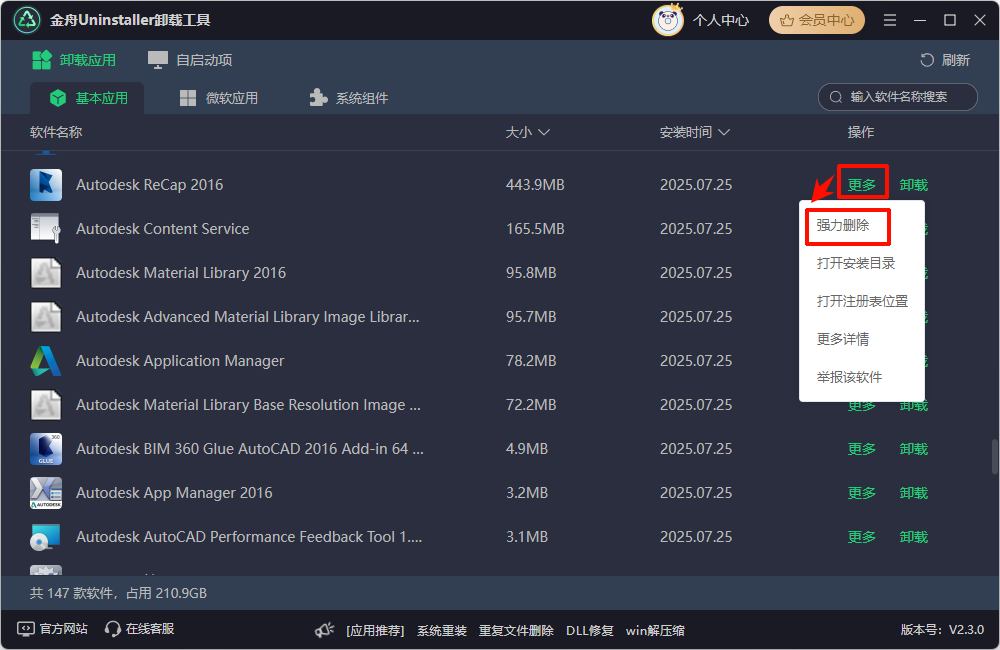Click the search magnifier icon

[835, 97]

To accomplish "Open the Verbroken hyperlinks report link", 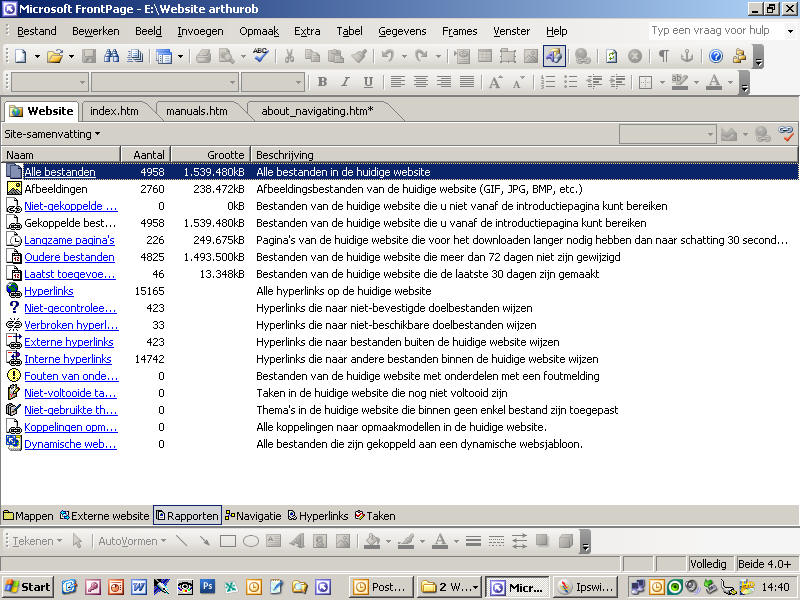I will point(69,325).
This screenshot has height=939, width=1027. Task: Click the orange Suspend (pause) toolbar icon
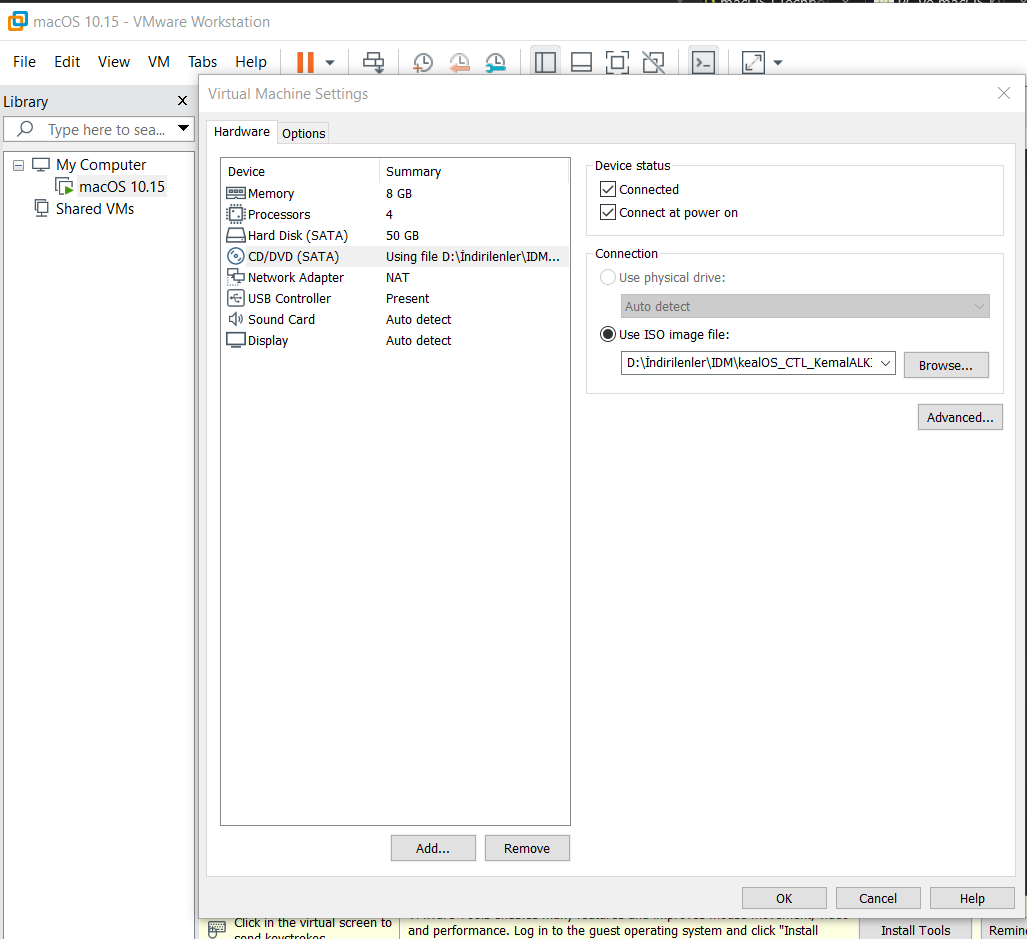pyautogui.click(x=305, y=62)
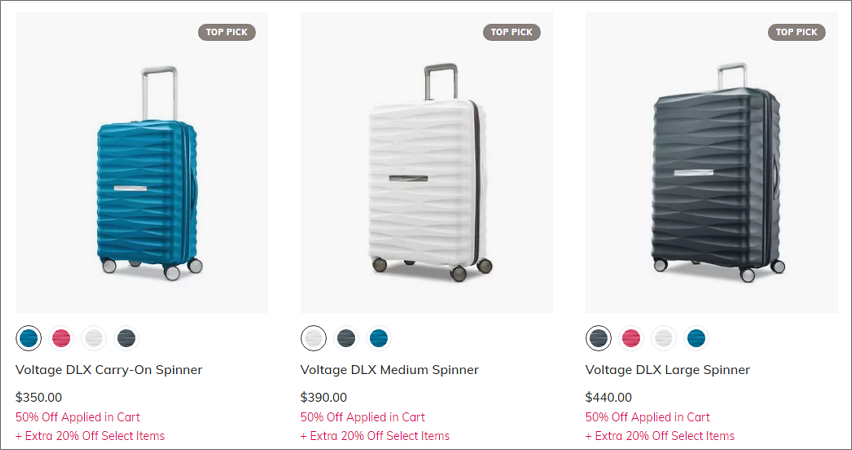
Task: Pick blue swatch for Large Spinner
Action: 696,338
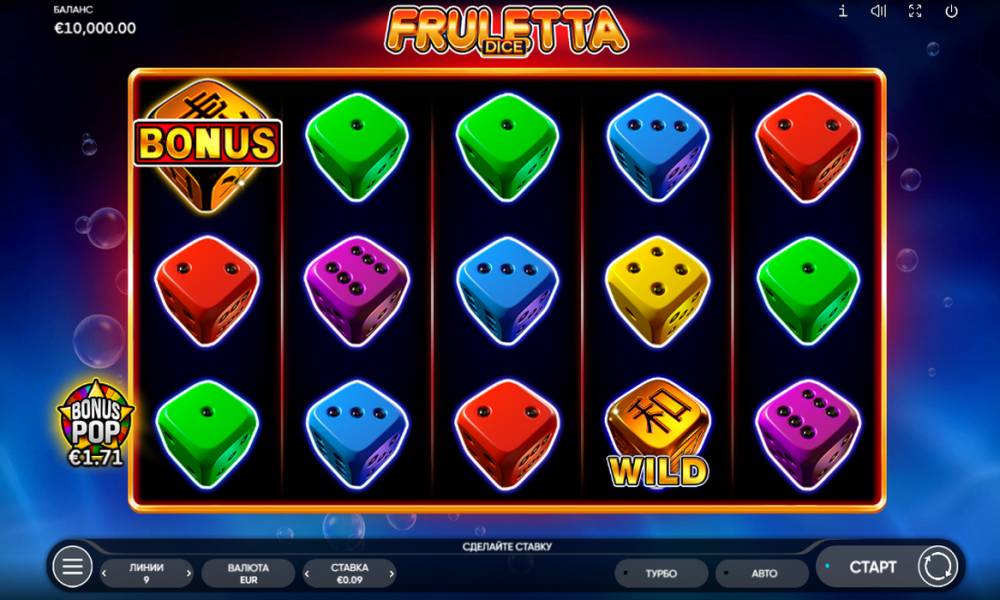Mute the game sound

click(879, 11)
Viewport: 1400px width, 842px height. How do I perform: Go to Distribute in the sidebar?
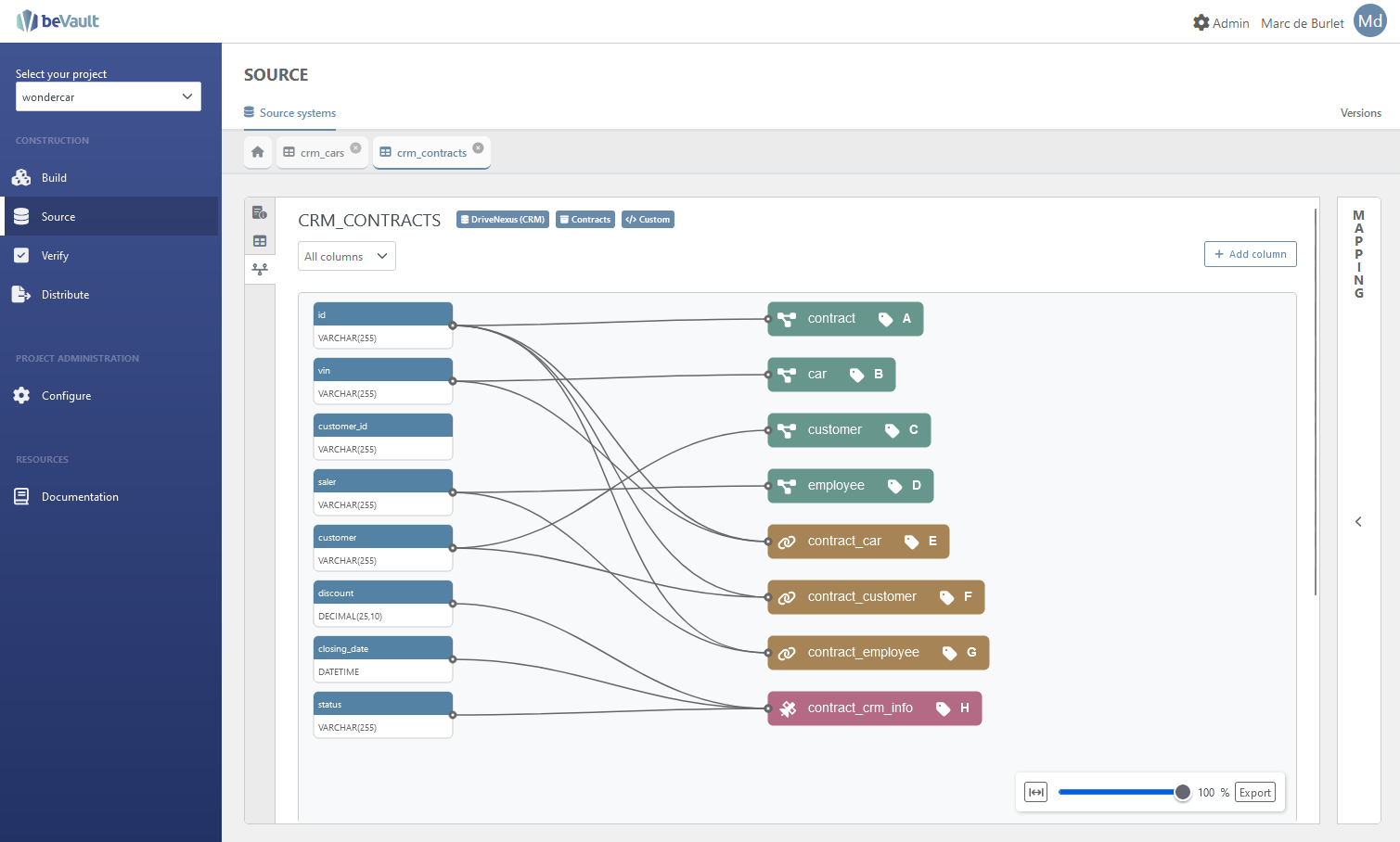tap(65, 295)
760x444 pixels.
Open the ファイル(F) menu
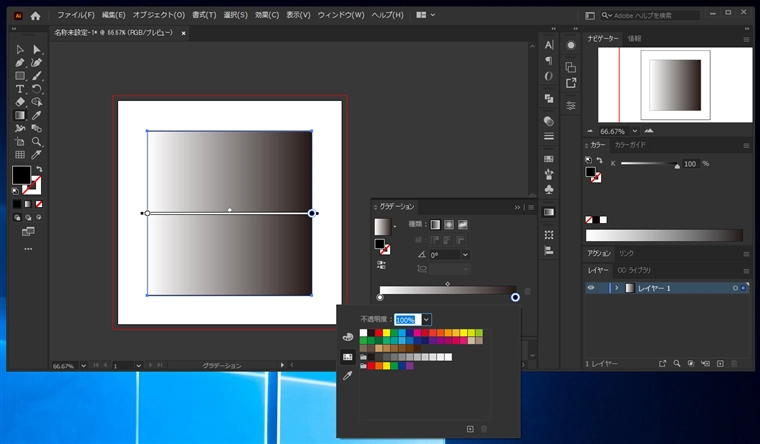(75, 16)
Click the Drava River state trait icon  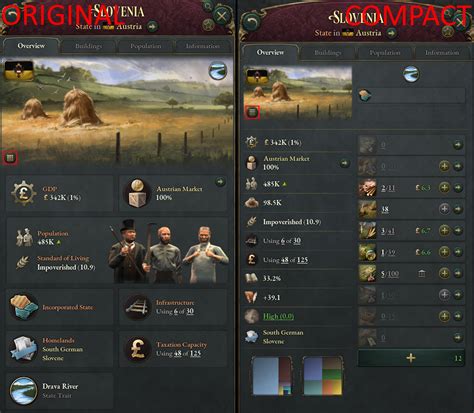coord(23,391)
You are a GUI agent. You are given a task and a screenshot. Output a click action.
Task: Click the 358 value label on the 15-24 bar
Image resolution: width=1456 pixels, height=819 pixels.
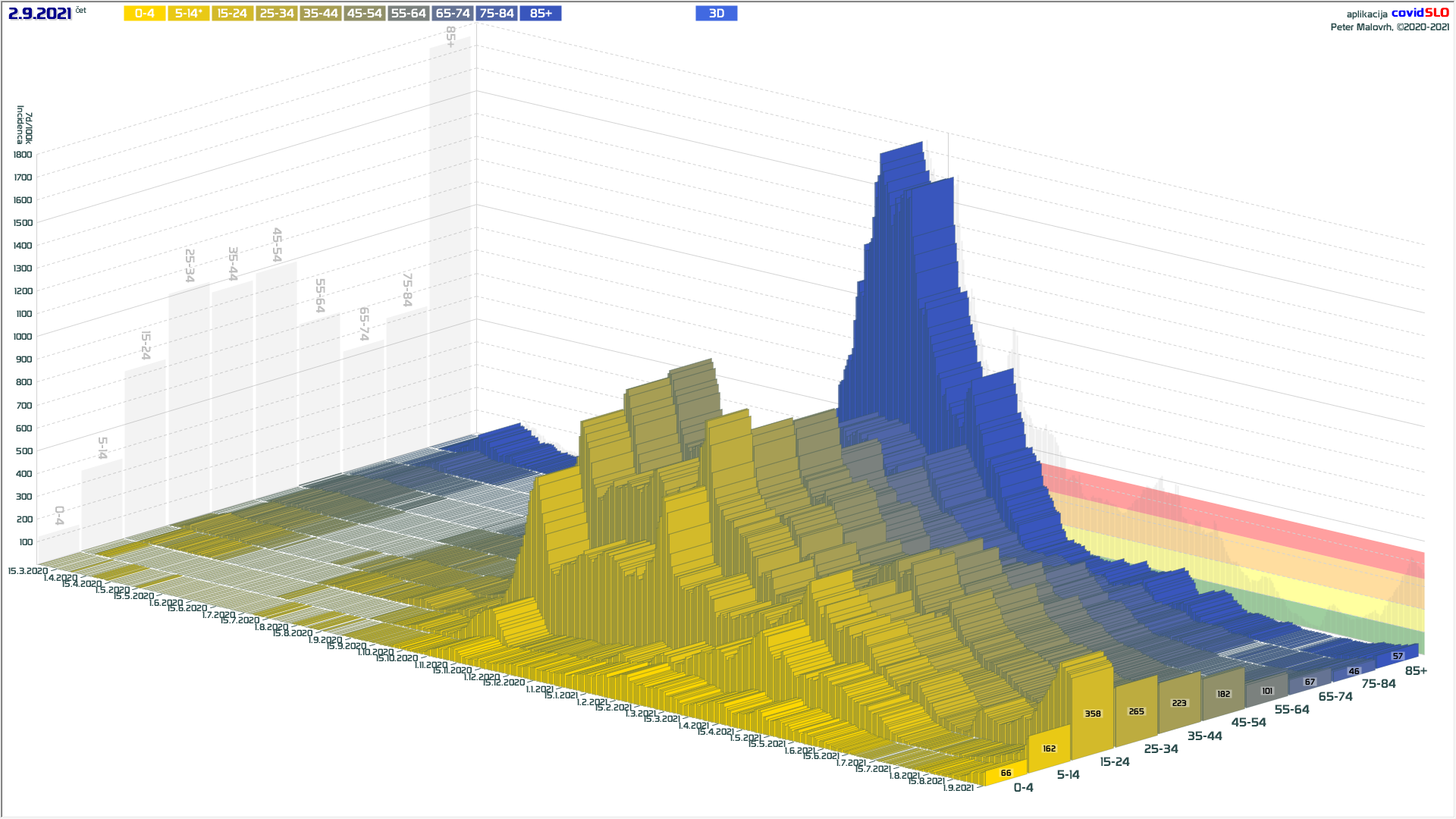[x=1093, y=714]
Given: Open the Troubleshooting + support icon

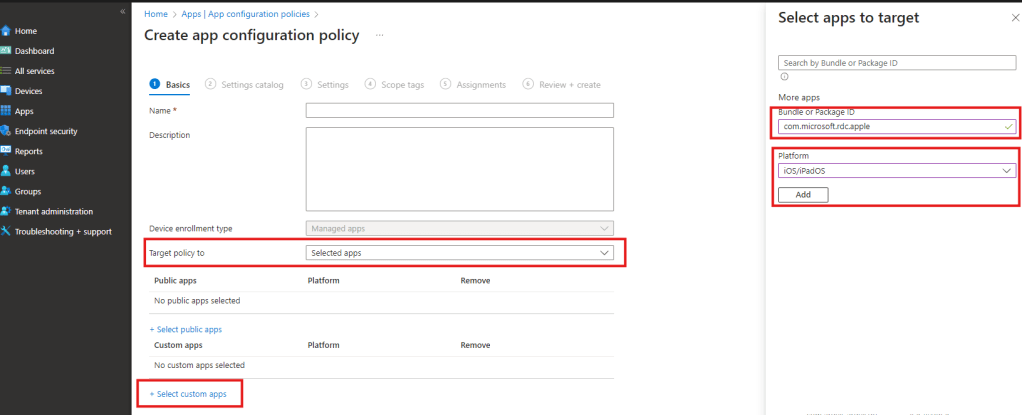Looking at the screenshot, I should [x=6, y=231].
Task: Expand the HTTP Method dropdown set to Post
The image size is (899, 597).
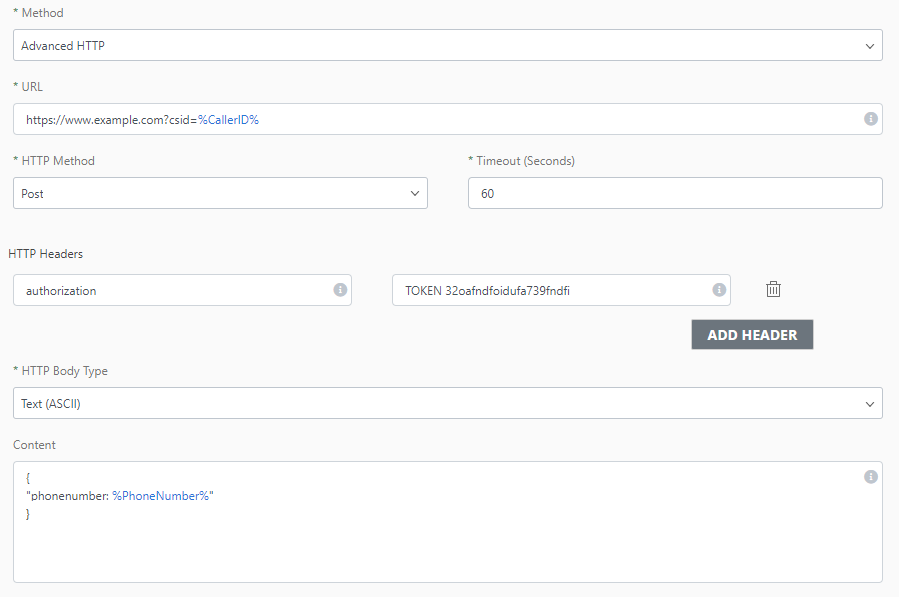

_Given request_
Reproduce the material word for word, from the line that contains "Given: Open the" through the end of the material, leaving out the pictures.

_Response to the exercise_
Given: Open the Troubleshooting + support icon

Looking at the screenshot, I should [x=6, y=231].
Task: Expand the HTTP Method dropdown set to Post
The image size is (899, 597).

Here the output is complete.